By using iterators, on the other hand, every method in our chain would act on a particular iteration rather than on the whole sequence.  Besides getting the output that we want, this would also happily give us much more efficient code since we only have to iterate through our collection once rather than once per chained method call.

If we are to use iterators, however, we can’t return the Prices type.  Instead we have to return an IEnumerable type.  Leaving the rest of our Prices custom collection class alone, here’s what that new code would look like:

public static IEnumerable<decimal> AddXPercent(IEnumerable<decimal> sequence

    , short percent)

{

    foreach (decimal d in sequence)

        yield return d + (d * percent * .01m);

}

public static IEnumerable<decimal> WriteToConsole(IEnumerable<decimal> sequence)

{

    foreach (decimal d in sequence)

    {

        Console.Write(string.Format("{0:C} ", d));

        yield return d;

    }

}

Our calling code, in turn, would look like this:

    foreach (decimal d in Prices.WriteToConsole(

        Prices.AddXPercent(

        Prices.WriteToConsole(

        prices), 6)

            )

        )

        Console.WriteLine();

We’ve managed to achieve chaining, but not so elegantly, all things considered.  First, we have to include the name of our Type in order to chain our methods together.  Second, the chaining is done with nested methods instead of the clean With-like syntax I was extolling in the previous post.  Finally, the sequence of activity isn’t particularly clear.  Because we are chaining our methods by using nesting, the innermost nested method occurs first, while the first shall be processed last.

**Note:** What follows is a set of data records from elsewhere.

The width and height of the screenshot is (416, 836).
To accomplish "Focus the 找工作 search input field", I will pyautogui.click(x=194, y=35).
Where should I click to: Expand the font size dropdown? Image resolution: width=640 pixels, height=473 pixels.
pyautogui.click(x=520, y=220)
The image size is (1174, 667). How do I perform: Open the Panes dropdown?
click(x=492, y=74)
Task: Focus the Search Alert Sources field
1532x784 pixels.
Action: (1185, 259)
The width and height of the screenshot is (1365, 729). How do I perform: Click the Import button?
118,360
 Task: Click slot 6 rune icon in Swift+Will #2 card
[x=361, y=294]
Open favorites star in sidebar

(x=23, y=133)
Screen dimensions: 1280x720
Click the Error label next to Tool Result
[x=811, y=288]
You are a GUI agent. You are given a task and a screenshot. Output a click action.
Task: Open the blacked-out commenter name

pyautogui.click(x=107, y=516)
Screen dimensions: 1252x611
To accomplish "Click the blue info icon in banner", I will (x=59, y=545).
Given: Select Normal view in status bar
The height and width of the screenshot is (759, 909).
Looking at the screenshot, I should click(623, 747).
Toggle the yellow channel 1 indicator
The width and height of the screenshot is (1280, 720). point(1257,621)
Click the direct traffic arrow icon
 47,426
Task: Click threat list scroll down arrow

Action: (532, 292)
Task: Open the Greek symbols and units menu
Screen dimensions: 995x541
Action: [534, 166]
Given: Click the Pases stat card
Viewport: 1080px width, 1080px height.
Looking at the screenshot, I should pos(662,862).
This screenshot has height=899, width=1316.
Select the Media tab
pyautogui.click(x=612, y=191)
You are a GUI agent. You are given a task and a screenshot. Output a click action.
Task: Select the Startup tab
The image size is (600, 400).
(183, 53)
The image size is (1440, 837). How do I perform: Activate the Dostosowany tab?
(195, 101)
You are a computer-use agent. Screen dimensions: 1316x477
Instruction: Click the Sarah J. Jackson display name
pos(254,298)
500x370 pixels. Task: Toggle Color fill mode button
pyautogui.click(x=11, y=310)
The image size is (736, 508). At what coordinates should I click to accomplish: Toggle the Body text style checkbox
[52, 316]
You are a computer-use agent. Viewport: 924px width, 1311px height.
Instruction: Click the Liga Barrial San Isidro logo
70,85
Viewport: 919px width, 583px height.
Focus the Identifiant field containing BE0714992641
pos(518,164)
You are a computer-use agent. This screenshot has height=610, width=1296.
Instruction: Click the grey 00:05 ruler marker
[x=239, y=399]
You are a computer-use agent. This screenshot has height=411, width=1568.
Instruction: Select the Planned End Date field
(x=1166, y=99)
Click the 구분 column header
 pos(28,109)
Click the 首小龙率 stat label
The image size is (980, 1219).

Fortunately extension methods allow us to alter the way our methods are called.  In order to get the sort of syntax we want, we just need to pull our iterator methods into an extension methods class like so:

    public static class PricesExtension

   {

        public static IEnumerable<decimal> AddXPercent(

            this IEnumerable<decimal> sequence

            , short percent

            ) 

        {

            foreach (decimal d in sequence)

                yield return d + (d * percent * .01m);

        }

        public static IEnumerable<decimal> WriteToConsole(

            this IEnumerable<decimal> sequence

            )

        {

            foreach (decimal d in sequence)

            {

                Console.Write(string.Format("{0:C} ", d));

                yield return d;

            }

        }

    }

Giving us the results we were looking for:

We can now call our code like this:

    foreach(var d in prices

            .WriteToConsole()

            .AddXPercent(6)

            .WriteToConsole()

            )

            Console.WriteLine();

This alternative to returning void involves three tricks:

1) Returning an IEnumerable type instead of void.

2) Taking an IEnumerable type as a parameter.

3) Using these signatures in extension methods rather than the custom collection class itself.

If the syntax looks familiar, this is because this is also how LINQ to Objects is implemented.  For that very reason, we could have accomplished similar results by using LINQ:

    foreach(var d in prices

        .Select(d => { Console.Write(string.Format("{0:C} ", d)); return d; })

        .Select(d => d + (d * 6 * .01m))

        .Select(d => { Console.Write(string.Format("{0:C} ", d)); return d; })

        )

    {

        Console.WriteLine();

    }

It’s funky code, no doubt, but I also find it highly compelling.  I know that as I loop through my prices, I am writing out the original price, I add 6 percent to it in the following line, then I write out that result in the final line.  Inside the foreach block, I then perform any follow-up operations: in this case, writing a new line.